We continue to work on the "big idea" of making visible to the children their connection to the natural world. One of the ways we reflect back this relationship is through storytelling. Creating a story together encourages the children to synthesize the theories and ideas they have invented as we have wondered about snakes, hibernation and what the coming of winter means for all of us?
Before Winter Break, we began crafting a story together as a whole class. The story is a "winter tale" similar to books like Fredrick by Leo Leonni and In My Dreams I Can Fly by Evelyn Hessler. These stories, and many others that we have read, are about how animals prepare for and keep warm and cozy during the dark and long days of winter. After reading these tales, the children decided that our community needed to write a story like this. As Finn and Lucius said, "we needed something that could everyone warm for the winter!"
The whole community is writing this story during our morning meeting times. We have immersed ourselves in this tale by becoming our characters and recreating scenes and images from the story around the classroom. One popular image to recreate is Mole's Den. The children have been tickled with this image and have wanted to bring it to life in the block area, with watercolors and paints, with loose parts in the studio and in dramatic play.
Here is an excerpt from the story about mole's house:
“The dappled lizards and mouse follow Mole into his marvelous house. It was filled with boxes of treasure words stacked on shelves made of dirt. Ribbons were hanging down wrapped around roots from the ceiling. Pictures of Mole’s dreams of the treasure words were glued onto the ribbons with invisible mud.”
We were intrigued with this idea of Mole’s dreams as paintings and wondered together:
What are Mole’s dreams?
What colors fill Mole’s Dreams?
We thought they might have a greater understanding of another creatures dreams if they first thought about their own dreams. The children were invited to wonder about the origin of dreams and then to capture their theories through the language of collage.
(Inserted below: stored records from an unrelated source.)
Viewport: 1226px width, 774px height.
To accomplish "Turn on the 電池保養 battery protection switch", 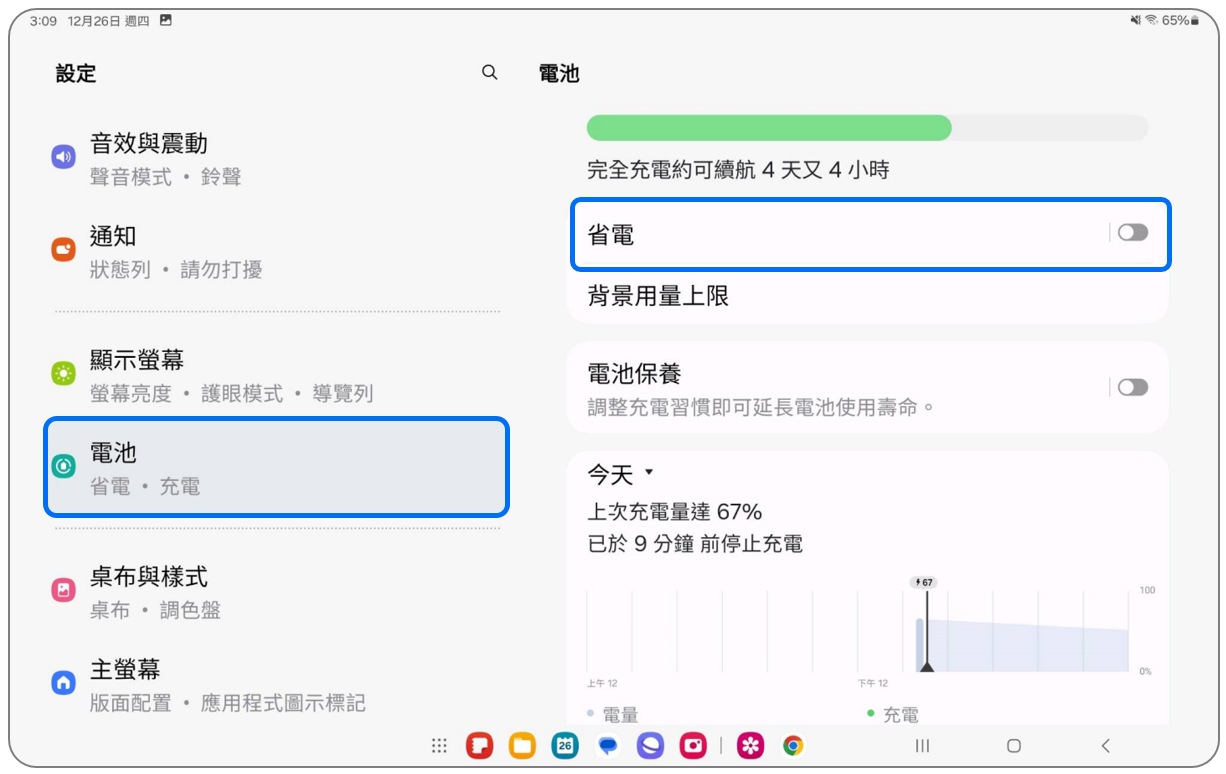I will point(1132,387).
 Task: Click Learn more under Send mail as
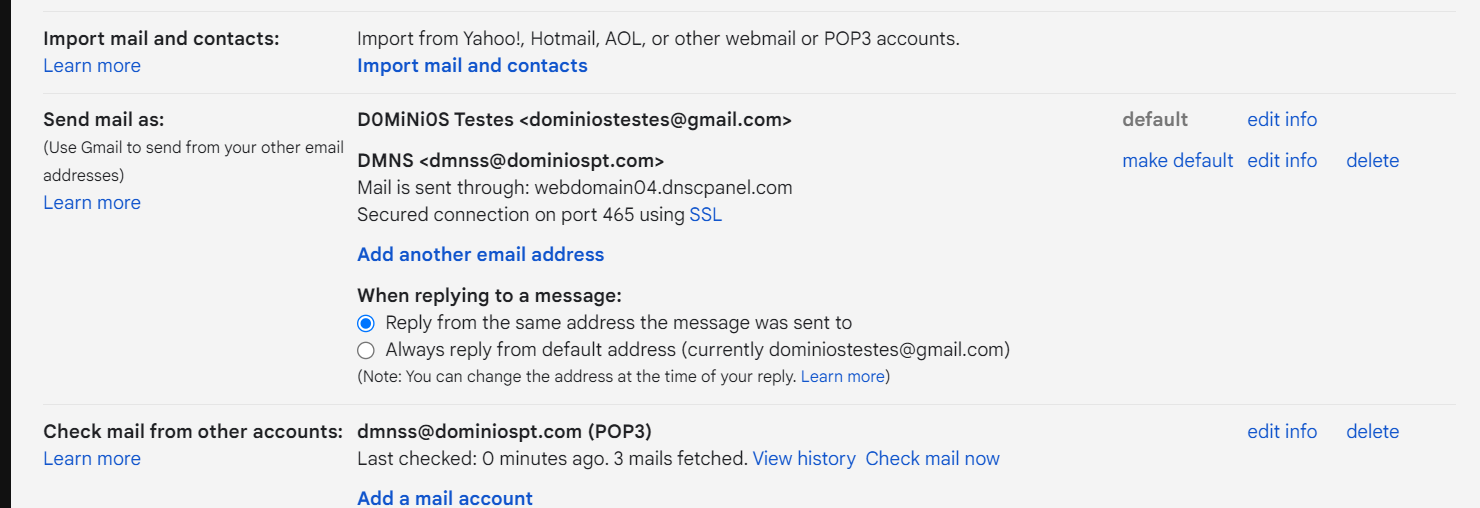(92, 203)
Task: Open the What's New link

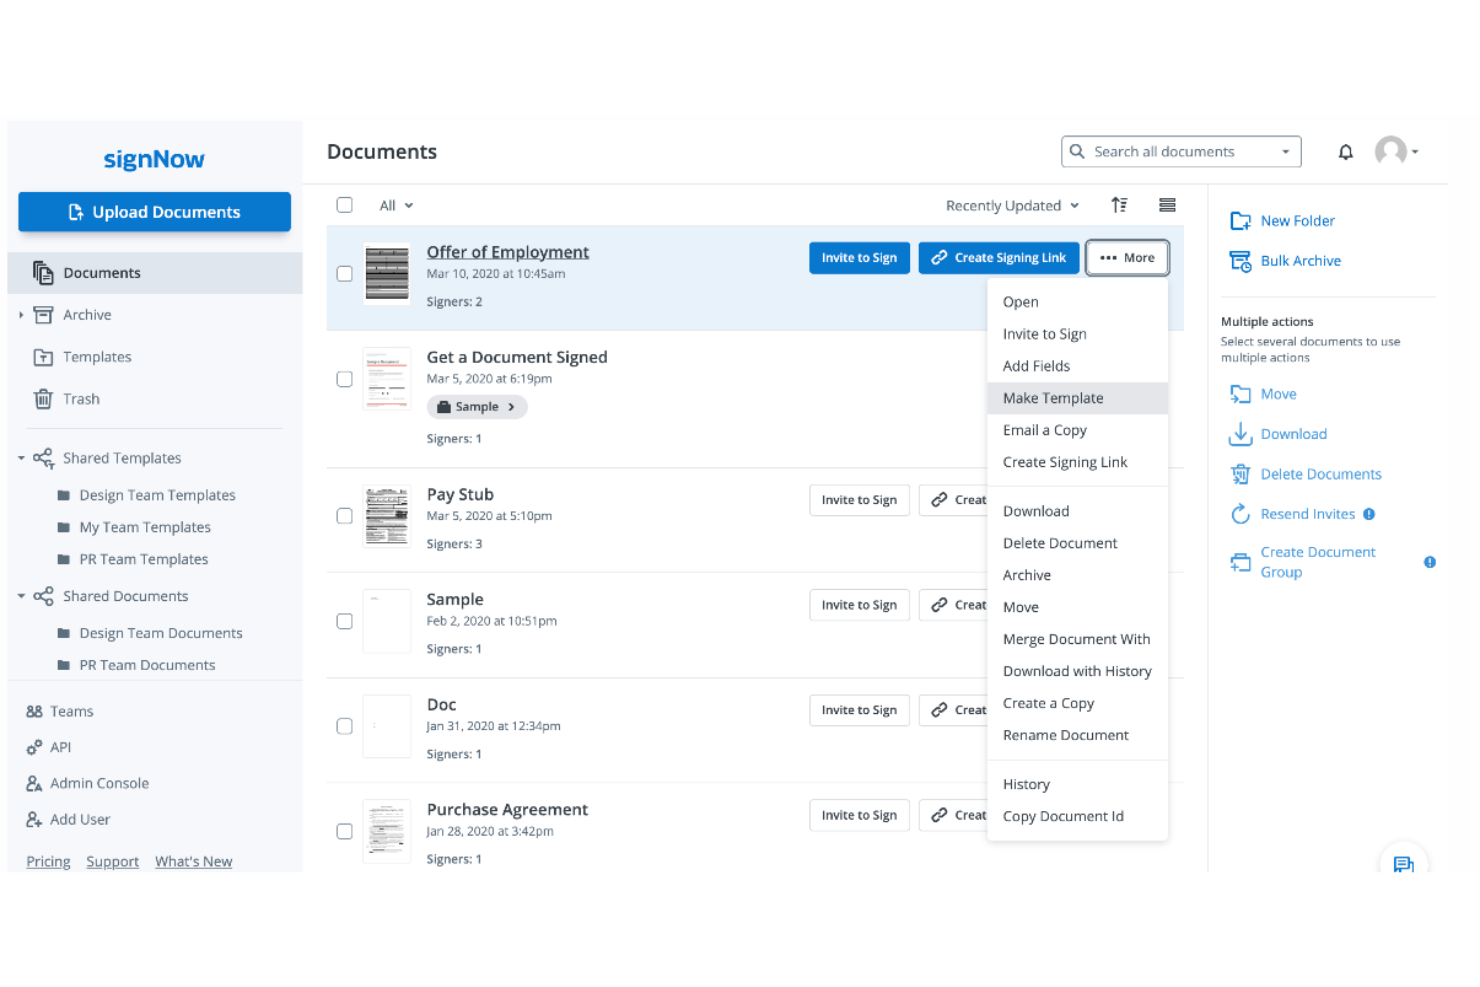Action: coord(193,861)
Here are a few of the children's theories:
Dreams come from the world. Everyone gets them. People put their dreams in colors and throw them in the sky and they float everywhere! To California. To England. To everywhere.
-Scotia, age 5
The little people in Dreamland build dreams and put it on springs that shoots them in your head. And then when they go in your head, they are out of the tubes and you start thinking about it and you dream. The dreams connect through the tubes.
-Kol, age 5
This is the electric motor that brings the dreams up into the world into people’s heads. The motor turns on by itself and lifts the dreams up with a big scoop. And the dreams fall on the people’s heads..
-Dilan, age 4
After we played with the idea of where dreams come from, we began to focus on Mole's dreams.
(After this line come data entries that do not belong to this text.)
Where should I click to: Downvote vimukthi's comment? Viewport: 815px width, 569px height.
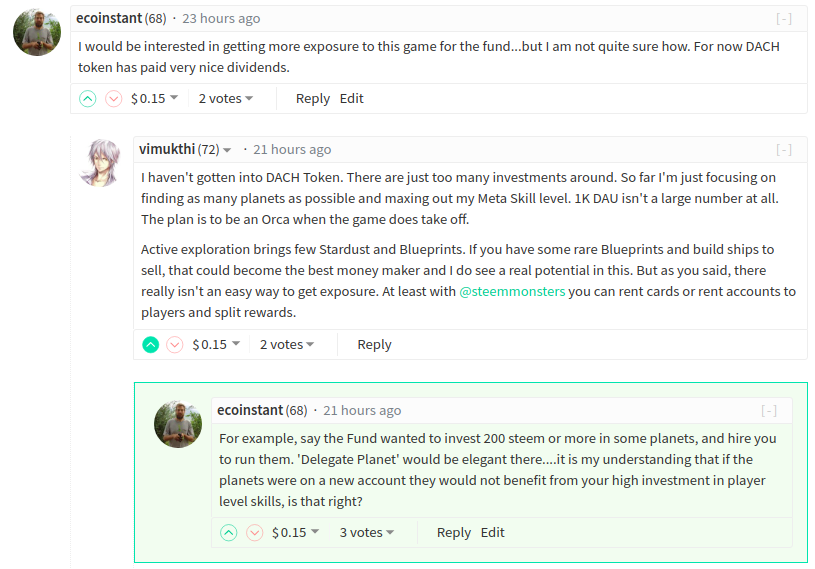point(175,345)
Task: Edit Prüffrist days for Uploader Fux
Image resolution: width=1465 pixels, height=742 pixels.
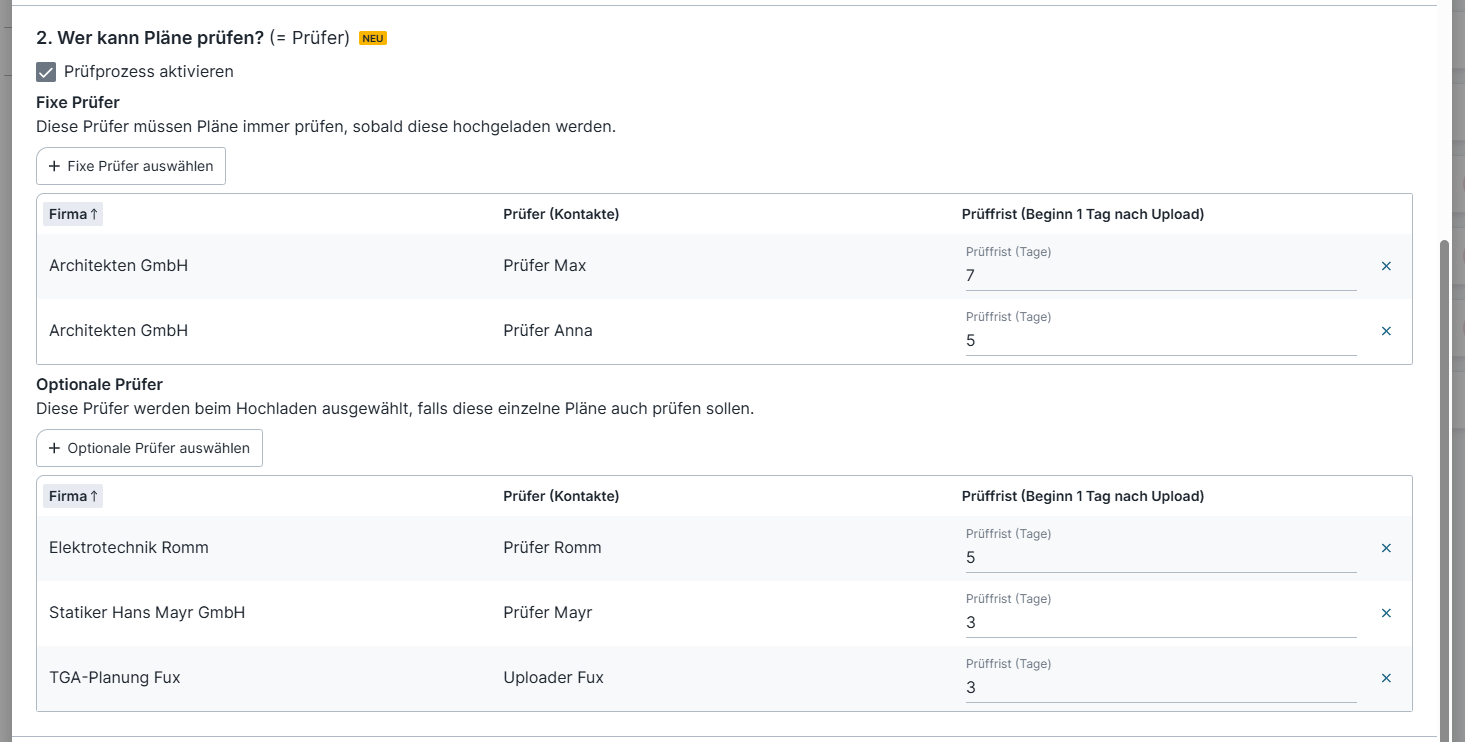Action: (x=1160, y=688)
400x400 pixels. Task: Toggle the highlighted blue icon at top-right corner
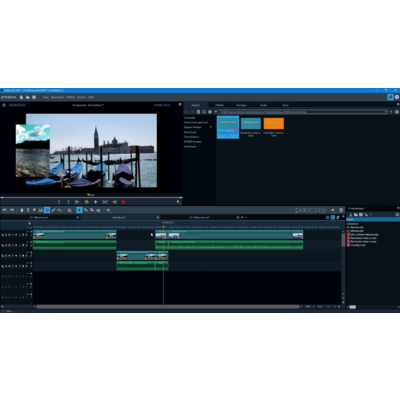390,97
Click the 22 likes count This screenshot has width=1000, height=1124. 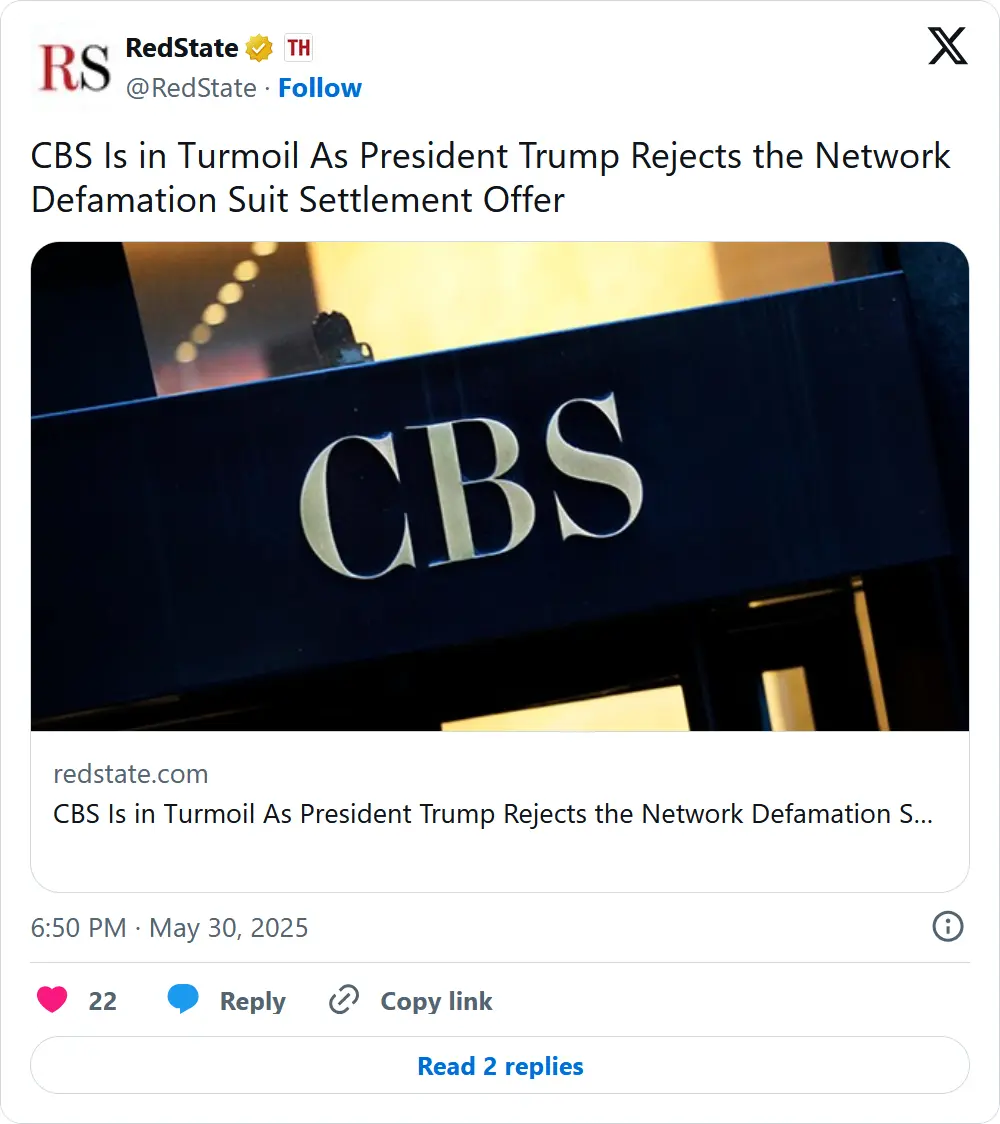[103, 1001]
What would the paintings of Mole's dream look like?
What colors are in Mole's dreams?
What are Mole's dreams made of?
Using watercolors, the children shared their ideas and theories:
Mole dreams about his family.
-Anna, age 4
Mole dreams about colors and he dreams about flowers
-Chloe, age 4
Mole dreams about rainbows.
-Cade, age 4
He sees colors. Purple. Red. Yellow. Orange and Blue. His colors tickle him.
-Renn, age 4
Why do we encourage the children to spend so much time capturing their ideas through graphic representation? According to Loris Malaguzzi, founder of the schools in Reggio Emilia, "putting ideas into the form of graphic representation allows the children to understand that their actions can communicate. This is an extraordinary discovery because it helps them realize that in order to communicate, their graphic must be understandable to others… a tool of communication must be simpler and clearer than words." These images reflect back to the children their ideas and their own imagination. When the child's thinking can become visible to the child, it can become visible to everyone else as well.